Before we do that, it’s instructive to look at how PyTorch deals with complex and nested input in the torch.utils.data.DataLoader class:
import torch.utils.data
import torch
datapoints = [
[{'a': {'b': 1}, 'c': 2}, [0, 0]] for _ in range(10)
]
dataloader = torch.utils.data.DataLoader(datapoints, batch_size=2)
for batch in dataloader:
print(batch)
We get this output:
[{'a': {'b': tensor([1, 1])}, 'c': tensor([2, 2])}, tensor([[0, 0], [0, 0]])]

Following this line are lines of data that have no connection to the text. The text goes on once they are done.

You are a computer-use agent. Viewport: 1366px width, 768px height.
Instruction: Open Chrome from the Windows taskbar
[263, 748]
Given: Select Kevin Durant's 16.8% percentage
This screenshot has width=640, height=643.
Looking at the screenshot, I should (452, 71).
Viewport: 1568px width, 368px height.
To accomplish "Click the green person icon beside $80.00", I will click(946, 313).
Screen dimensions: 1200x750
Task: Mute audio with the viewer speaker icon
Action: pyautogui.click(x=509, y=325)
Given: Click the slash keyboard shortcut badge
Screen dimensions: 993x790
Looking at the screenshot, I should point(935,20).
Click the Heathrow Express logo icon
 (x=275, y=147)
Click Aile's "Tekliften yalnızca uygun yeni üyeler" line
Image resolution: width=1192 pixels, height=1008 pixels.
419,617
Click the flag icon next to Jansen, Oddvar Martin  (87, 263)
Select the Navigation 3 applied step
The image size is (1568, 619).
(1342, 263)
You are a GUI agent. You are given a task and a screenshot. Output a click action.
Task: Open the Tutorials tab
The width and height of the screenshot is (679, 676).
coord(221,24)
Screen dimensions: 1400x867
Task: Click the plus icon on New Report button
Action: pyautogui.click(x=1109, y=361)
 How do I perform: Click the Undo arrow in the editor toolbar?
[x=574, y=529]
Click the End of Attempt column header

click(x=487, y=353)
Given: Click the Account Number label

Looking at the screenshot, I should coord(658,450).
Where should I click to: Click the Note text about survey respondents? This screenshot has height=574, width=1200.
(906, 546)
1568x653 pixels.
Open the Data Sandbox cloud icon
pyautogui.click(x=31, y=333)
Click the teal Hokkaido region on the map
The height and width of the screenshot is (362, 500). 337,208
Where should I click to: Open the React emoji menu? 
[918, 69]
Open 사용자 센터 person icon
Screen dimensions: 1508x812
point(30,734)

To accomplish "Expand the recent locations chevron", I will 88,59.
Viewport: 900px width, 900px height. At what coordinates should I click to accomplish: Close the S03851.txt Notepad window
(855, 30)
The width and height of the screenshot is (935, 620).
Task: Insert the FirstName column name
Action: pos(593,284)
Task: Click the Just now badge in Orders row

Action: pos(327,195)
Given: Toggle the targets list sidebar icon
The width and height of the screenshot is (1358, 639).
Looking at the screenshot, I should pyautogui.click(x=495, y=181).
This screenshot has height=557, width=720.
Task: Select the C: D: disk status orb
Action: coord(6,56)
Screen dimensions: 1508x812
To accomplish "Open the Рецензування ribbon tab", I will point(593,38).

[{'a': {'b': tensor([1, 1])}, 'c': tensor([2, 2])}, tensor([[0, 0], [0, 0]])]
[{'a': {'b': tensor([1, 1])}, 'c': tensor([2, 2])}, tensor([[0, 0], [0, 0]])]
[{'a': {'b': tensor([1, 1])}, 'c': tensor([2, 2])}, tensor([[0, 0], [0, 0]])]
[{'a': {'b': tensor([1, 1])}, 'c': tensor([2, 2])}, tensor([[0, 0], [0, 0]])]
You can see the DataLoader class drilling down into the “leaf” nodes of the individual data points, and batching at the level of those leaves. This works, provided the tree structure of the input is the same for all data points in the batch. This is rather convenient, since the nested structure of the datapoints may facilitate modular models, which operate at different levels of this tree structure.
For example we might have a model with preprocessing, forward pass and postprocessing, which looks something like this:
import torch
from torch import tensor
class Main(torch.nn.Module):
def __init__(self, model_0, model_1):
super().__init__()
self.model_0 = model_0
self.model_1 = model_1
self.dictionary = {'apple': 0, 'orange': 1, 'pear': 2}
def preprocess(self, arg):
return [
{
'a': {'b': self.dictionary[arg[0]['a']['b']]},
'c': self.dictionary[arg[0]['c']]
},
torch.tensor([self.dictionary[x] for x in arg[1]])
]
def forward(self, args):
return self.model_0(args[0]), self.model_1(args[1])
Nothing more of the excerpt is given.